GUSTAVE COURBET* (French, 1819-1877)

Details
GUSTAVE COURBET* (French, 1819-1877)

Cascade, Chevreuil, Biche et son Faun

signed G. Courbet lower left--oil on canvas
30 x 37½in. (76 x 95cm.)
Provenance
Kuthe Collection; sale, Berlin, Dec. 2, 1911, no. 7 (illustrated,
pl. 3)
Lüth Collection, C.P. Rudolf Lepke; sale, Berlin, Nov. 26, 1925, no. 176 of catalogue 2019 (illustrated, pl. 18)
Literature
R. Fernier, La vie et l'oeuvre de Gustave Courbet, Lausanne-Paris, 1977, vol. I, pp. 214-215, no. 386 (illustrated)
P. Courthion, Tout l'oeuvre peint de Courbet, Paris, 1987, no. 417 (illustrated) as location unknown.

Lot Essay

Painted in the mid-1860's, Cascade, Chevreuil, Biche et son Faun is an excellent example of the landscape painting that occupied Courbet in 1864, a year of intense productivity spent mainly in his native Franche-Comté. The region was abundant with rural rock formations from the Jura plateau, and these monumental rocks with their caves, grottoes and waterfalls provided Courbet with an endless variety of subjects for his landscapes from this period. The juxtapositioning of the frothy white water as it cascades over the massive rock formations allowed Courbet to experiment, and master the use of a palette knife as he spread the paint to emulate the hard surface of a rock. In his own words, he once remarked: "Try a brush to do rocks like that, rocks that have been eroded by the weather and rain, which have formed long seams from top to bottom." (P. Courthion, ed., Courbet raconté, par lui-même et par ses amis, Geneva, 1948-50, vol. I, p. 200).

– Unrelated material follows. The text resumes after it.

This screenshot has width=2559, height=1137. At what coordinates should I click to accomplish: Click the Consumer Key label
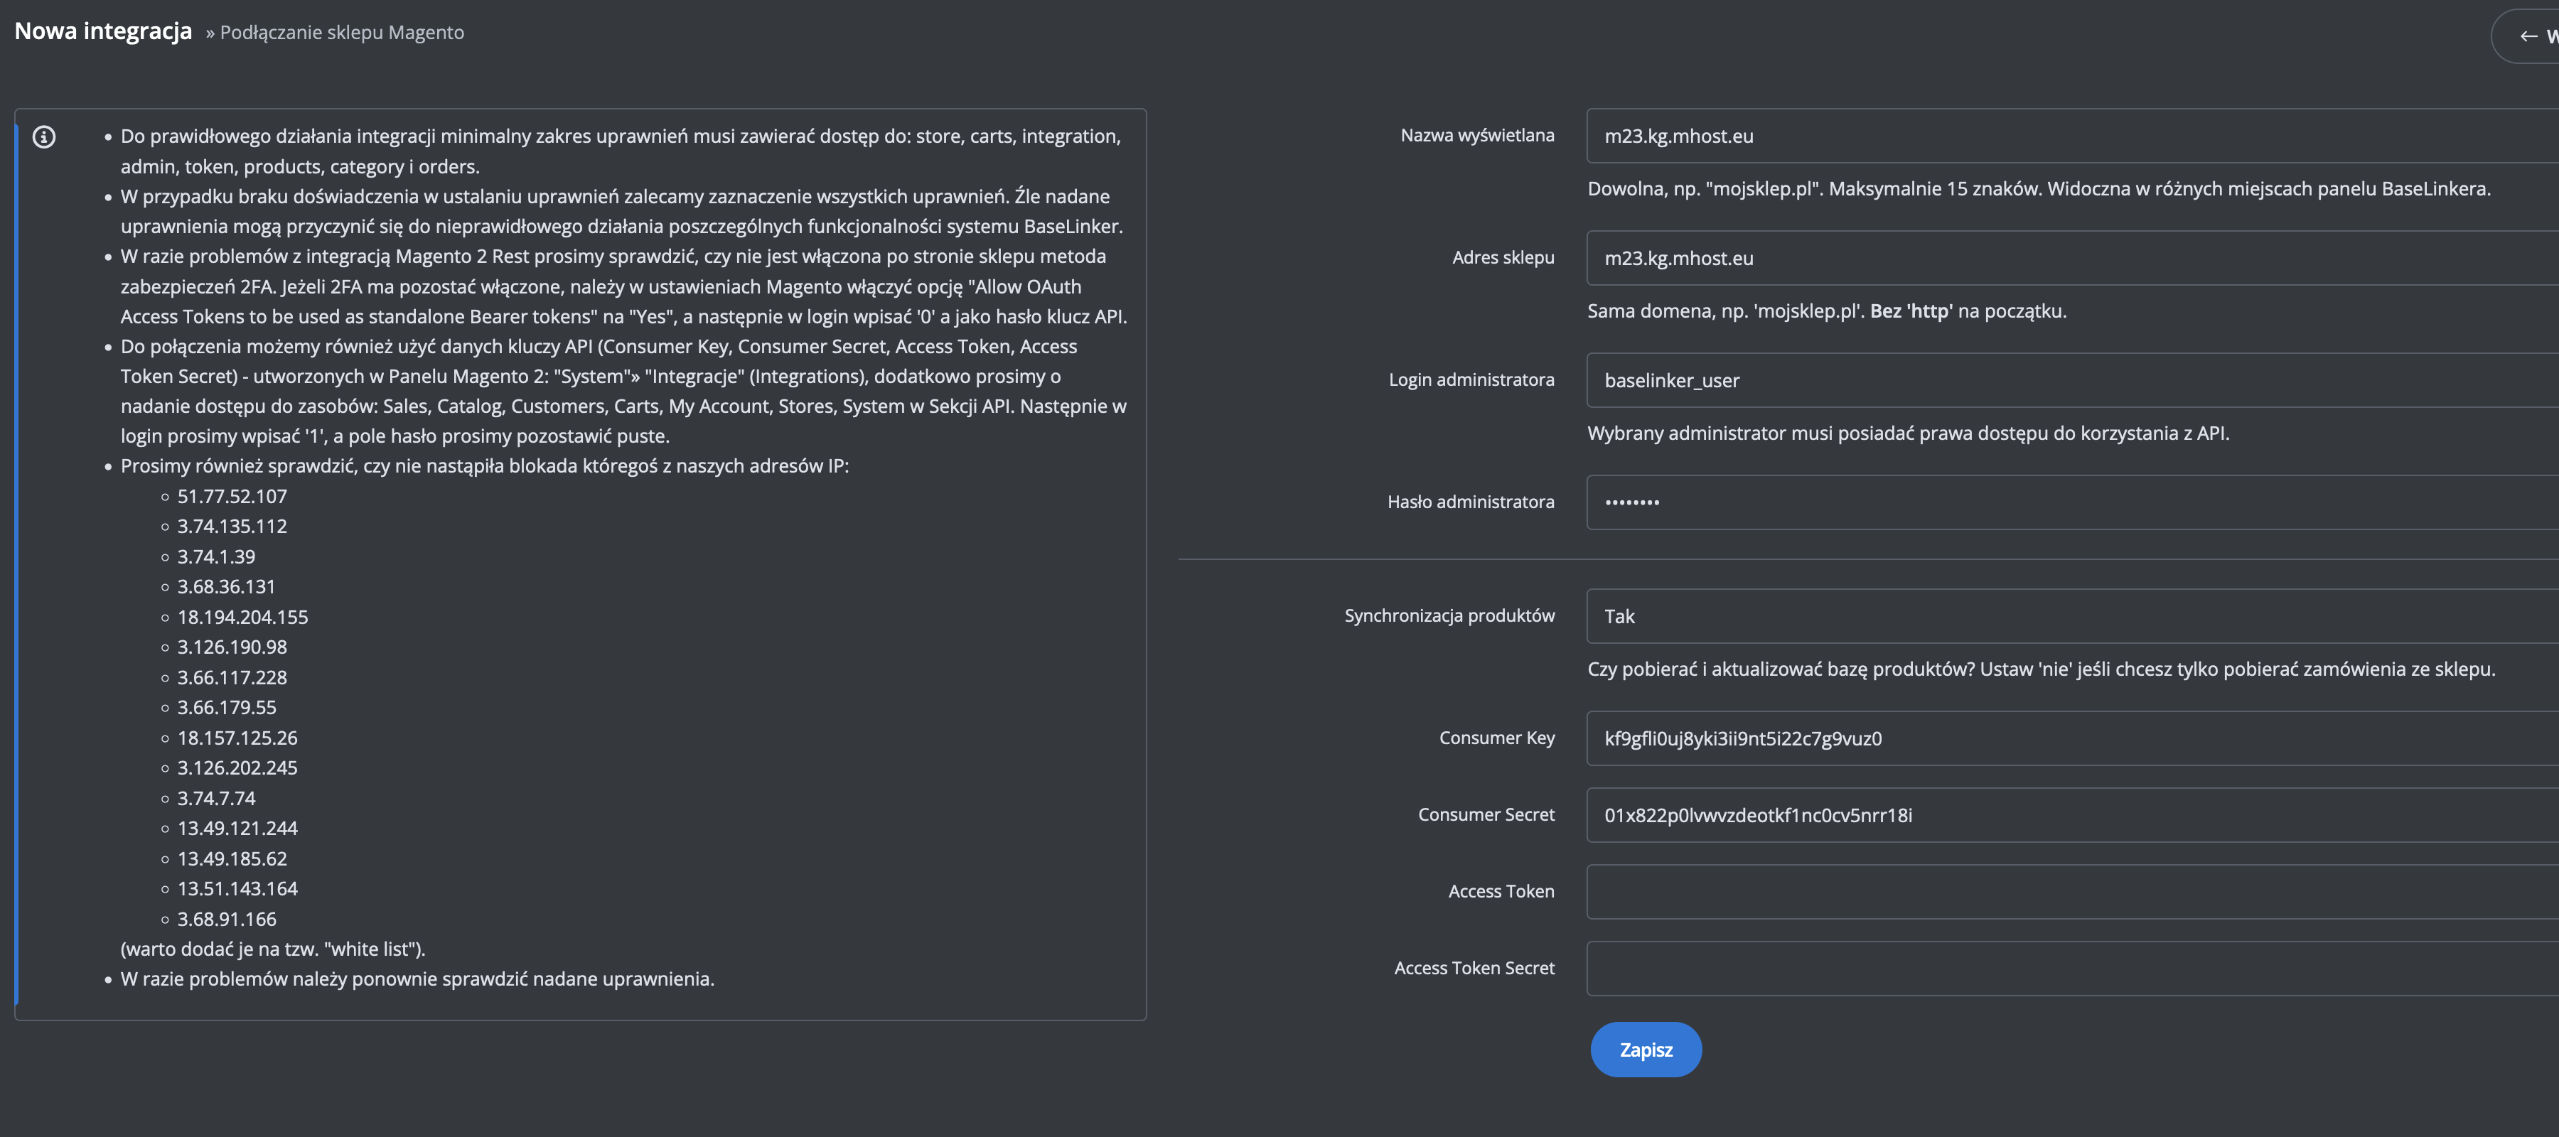tap(1496, 738)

Courbet's landscapes, like his seascapes, are almost always devoid of any human presence. Courbet's nature stands alone whether as personified by the endless rush of a waterfall as it pours over a millennium of rock, or as a single wave as it crashes on the shore. Equal in majesty to this powerful landscape is the wise, brave stag, who proudly ascends the hill of rocks--his small family tentatively following his lead. He is a survivor, judging by the broad spread of his rack, and number of points. The source of Courbet's courageous stag is unquestionably Sir Edwin Landseer's The Monarch of the Glen painted by 1851, and engraved the following year. Landseer had been the runaway success at the Exposition Universelle of 1866, and Courbet even referred to him in a letter of 1861 about a stag that appeared in another painting: "The English ought to like the expression on his face, it recalls the feeling of Landseer's animals." (P. ten-Doesschate Chu, ed., Letters of Gustave Courbet, Chicago, 1992, p. 194 (letter 61-6) In Cascade, Chevreuil, Biche et son Faun, Courbet's majestic stag is the monarch of his world and together they personify the power of nature that Courbet saw around him.